Basically, betting against bird flu is a way to turn $0.84 now into $1 later. This is exactly what a loan is! So even if a reader does not want to take that bet, it could indicate their credence is less than 16%, but they do not want to give Polymarket that loan.

This interest rate isn't unrealistic. Payday loans (which exist) have a similar interest rate. Keep in mind that Polymarket is a cryptocurrency company.

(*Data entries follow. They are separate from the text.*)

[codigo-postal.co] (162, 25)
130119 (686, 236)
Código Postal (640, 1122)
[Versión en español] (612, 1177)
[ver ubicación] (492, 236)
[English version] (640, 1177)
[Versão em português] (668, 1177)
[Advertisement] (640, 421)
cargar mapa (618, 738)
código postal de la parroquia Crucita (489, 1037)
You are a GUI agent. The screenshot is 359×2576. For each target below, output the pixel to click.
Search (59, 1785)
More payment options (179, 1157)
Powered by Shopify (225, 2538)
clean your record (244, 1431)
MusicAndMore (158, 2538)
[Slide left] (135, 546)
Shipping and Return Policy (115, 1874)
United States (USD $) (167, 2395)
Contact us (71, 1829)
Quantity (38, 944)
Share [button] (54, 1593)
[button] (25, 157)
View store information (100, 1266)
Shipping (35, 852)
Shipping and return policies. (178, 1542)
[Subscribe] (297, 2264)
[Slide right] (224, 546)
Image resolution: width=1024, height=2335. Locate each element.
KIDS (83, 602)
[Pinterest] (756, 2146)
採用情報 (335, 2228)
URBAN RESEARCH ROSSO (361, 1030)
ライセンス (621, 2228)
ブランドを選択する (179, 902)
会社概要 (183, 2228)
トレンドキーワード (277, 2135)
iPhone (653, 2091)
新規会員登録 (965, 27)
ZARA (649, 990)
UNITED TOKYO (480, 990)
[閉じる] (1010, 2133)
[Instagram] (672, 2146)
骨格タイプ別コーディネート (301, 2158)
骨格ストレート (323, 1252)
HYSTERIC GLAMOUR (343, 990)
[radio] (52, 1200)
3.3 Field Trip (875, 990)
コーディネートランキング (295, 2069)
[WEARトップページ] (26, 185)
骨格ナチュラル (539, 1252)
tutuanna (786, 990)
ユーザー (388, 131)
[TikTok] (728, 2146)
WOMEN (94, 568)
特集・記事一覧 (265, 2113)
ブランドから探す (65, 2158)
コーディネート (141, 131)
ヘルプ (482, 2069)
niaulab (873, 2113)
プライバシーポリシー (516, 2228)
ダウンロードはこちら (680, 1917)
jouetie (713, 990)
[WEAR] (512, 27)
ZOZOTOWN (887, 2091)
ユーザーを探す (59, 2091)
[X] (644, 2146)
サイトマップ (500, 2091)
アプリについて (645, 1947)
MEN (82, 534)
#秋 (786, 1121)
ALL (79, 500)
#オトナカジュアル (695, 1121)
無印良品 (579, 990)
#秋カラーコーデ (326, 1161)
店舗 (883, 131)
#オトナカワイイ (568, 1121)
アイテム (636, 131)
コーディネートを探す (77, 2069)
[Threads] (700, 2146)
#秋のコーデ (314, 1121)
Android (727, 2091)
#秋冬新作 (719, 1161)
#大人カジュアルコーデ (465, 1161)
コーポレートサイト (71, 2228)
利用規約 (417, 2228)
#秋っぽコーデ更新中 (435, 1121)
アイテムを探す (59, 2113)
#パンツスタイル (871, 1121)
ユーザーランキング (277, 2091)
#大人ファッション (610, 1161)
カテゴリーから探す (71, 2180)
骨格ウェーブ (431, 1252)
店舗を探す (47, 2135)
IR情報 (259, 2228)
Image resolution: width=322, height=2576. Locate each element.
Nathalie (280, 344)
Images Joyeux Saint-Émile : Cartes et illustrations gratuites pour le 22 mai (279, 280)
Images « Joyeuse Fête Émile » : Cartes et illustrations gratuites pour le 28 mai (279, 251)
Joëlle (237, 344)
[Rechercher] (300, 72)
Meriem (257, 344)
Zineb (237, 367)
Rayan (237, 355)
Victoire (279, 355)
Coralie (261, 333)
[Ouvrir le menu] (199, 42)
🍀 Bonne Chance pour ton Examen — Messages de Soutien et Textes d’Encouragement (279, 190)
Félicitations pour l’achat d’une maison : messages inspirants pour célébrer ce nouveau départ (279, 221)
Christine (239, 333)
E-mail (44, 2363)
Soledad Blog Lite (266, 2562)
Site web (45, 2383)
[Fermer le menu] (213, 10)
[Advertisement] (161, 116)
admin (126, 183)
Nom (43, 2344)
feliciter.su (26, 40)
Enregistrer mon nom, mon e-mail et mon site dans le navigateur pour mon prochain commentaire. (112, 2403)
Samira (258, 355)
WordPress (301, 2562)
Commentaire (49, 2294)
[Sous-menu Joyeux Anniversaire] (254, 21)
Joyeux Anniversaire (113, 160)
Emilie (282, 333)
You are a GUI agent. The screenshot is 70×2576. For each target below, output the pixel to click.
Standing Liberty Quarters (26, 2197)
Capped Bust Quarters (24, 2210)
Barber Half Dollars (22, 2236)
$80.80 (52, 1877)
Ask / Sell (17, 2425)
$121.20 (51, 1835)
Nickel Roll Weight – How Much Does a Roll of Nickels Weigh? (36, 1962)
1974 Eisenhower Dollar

How to fix it: don't force YES and NO to add to $1

But if the interest rate was so high, wouldn't that imply that the YES shares should also be lower? No! Because anyone can, at any time, combine a YES and NO into $1. So the people holding the YES shares could just be predicting a sell-off of the NO shares, which would let them collect $1 immediately. In particular, this rule forces the YES and NO to always add to $1.

If we removed this rule, we could still estimate the odds as (Yes Price):(No Price). In addition, we could get insight on the interest based on (Yes Price) + (No Price) (since anyone holding a YES and a NO is just loaning $1 to Polymarket).

In particular, if the price was still $0.16 for YES shares after this change, we could honestly conclude the credence should be at least 16%, since the only way it payouts is if the event happens (not just if there is a sell-off of the NO shares). If the interest rate is quite high, we could even conclude the credence is higher!